**Records excerpted from a collection:**
= = = = = = =

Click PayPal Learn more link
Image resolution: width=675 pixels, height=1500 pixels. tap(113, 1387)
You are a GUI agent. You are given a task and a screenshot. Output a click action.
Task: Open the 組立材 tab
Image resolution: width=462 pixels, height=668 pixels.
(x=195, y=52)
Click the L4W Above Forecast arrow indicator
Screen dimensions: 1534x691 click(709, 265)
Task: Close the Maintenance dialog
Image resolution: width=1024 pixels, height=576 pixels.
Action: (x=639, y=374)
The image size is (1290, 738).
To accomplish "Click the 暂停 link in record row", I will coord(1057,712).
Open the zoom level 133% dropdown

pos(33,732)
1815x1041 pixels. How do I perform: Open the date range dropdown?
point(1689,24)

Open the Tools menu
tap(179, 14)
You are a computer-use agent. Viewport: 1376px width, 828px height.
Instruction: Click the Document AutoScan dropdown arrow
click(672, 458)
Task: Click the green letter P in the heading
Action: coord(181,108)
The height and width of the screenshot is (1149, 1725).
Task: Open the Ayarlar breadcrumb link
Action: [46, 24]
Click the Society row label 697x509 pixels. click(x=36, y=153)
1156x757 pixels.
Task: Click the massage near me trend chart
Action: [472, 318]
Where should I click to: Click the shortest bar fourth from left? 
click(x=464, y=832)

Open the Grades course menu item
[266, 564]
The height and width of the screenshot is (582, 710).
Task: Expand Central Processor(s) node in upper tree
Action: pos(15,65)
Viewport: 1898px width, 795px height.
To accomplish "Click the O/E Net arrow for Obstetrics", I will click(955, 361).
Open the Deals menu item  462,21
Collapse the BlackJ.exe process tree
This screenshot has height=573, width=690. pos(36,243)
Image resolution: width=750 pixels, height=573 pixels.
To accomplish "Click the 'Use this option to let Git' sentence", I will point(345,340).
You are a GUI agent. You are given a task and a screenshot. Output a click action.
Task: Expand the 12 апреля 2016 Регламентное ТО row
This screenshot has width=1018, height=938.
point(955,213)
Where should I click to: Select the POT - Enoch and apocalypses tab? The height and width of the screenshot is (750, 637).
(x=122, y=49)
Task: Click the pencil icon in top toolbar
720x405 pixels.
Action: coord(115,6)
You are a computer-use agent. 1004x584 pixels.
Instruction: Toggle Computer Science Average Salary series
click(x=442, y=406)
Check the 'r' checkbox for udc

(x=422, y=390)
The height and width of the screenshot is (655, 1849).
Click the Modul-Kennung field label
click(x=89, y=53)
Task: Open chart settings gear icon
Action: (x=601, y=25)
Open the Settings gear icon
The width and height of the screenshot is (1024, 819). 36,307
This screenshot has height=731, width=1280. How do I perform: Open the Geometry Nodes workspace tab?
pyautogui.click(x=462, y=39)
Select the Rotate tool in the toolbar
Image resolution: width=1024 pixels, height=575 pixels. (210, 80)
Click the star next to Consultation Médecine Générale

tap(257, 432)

= = = = = = =

**ACTIVITY:** Repeat each record exactly, leaving nothing out.

**PROBLEM SOLUTION:**
Click PayPal Learn more link
Image resolution: width=675 pixels, height=1500 pixels. tap(113, 1387)
You are a GUI agent. You are given a task and a screenshot. Output a click action.
Task: Open the 組立材 tab
Image resolution: width=462 pixels, height=668 pixels.
(x=195, y=52)
Click the L4W Above Forecast arrow indicator
Screen dimensions: 1534x691 click(709, 265)
Task: Close the Maintenance dialog
Image resolution: width=1024 pixels, height=576 pixels.
Action: (x=639, y=374)
The image size is (1290, 738).
To accomplish "Click the 暂停 link in record row", I will coord(1057,712).
Open the zoom level 133% dropdown

pos(33,732)
1815x1041 pixels. How do I perform: Open the date range dropdown?
point(1689,24)

Open the Tools menu
tap(179, 14)
You are a computer-use agent. Viewport: 1376px width, 828px height.
Instruction: Click the Document AutoScan dropdown arrow
click(672, 458)
Task: Click the green letter P in the heading
Action: coord(181,108)
The height and width of the screenshot is (1149, 1725).
Task: Open the Ayarlar breadcrumb link
Action: [46, 24]
Click the Society row label 697x509 pixels. click(x=36, y=153)
1156x757 pixels.
Task: Click the massage near me trend chart
Action: [472, 318]
Where should I click to: Click the shortest bar fourth from left? 
click(x=464, y=832)

Open the Grades course menu item
[266, 564]
The height and width of the screenshot is (582, 710).
Task: Expand Central Processor(s) node in upper tree
Action: pos(15,65)
Viewport: 1898px width, 795px height.
To accomplish "Click the O/E Net arrow for Obstetrics", I will click(955, 361).
Open the Deals menu item  462,21
Collapse the BlackJ.exe process tree
This screenshot has height=573, width=690. pos(36,243)
Image resolution: width=750 pixels, height=573 pixels.
To accomplish "Click the 'Use this option to let Git' sentence", I will point(345,340).
You are a GUI agent. You are given a task and a screenshot. Output a click action.
Task: Expand the 12 апреля 2016 Регламентное ТО row
This screenshot has width=1018, height=938.
point(955,213)
Where should I click to: Select the POT - Enoch and apocalypses tab? The height and width of the screenshot is (750, 637).
(x=122, y=49)
Task: Click the pencil icon in top toolbar
720x405 pixels.
Action: coord(115,6)
You are a computer-use agent. 1004x584 pixels.
Instruction: Toggle Computer Science Average Salary series
click(x=442, y=406)
Check the 'r' checkbox for udc

(x=422, y=390)
The height and width of the screenshot is (655, 1849).
Click the Modul-Kennung field label
click(x=89, y=53)
Task: Open chart settings gear icon
Action: (x=601, y=25)
Open the Settings gear icon
The width and height of the screenshot is (1024, 819). 36,307
This screenshot has height=731, width=1280. How do I perform: Open the Geometry Nodes workspace tab?
pyautogui.click(x=462, y=39)
Select the Rotate tool in the toolbar
Image resolution: width=1024 pixels, height=575 pixels. (210, 80)
Click the star next to Consultation Médecine Générale

tap(257, 432)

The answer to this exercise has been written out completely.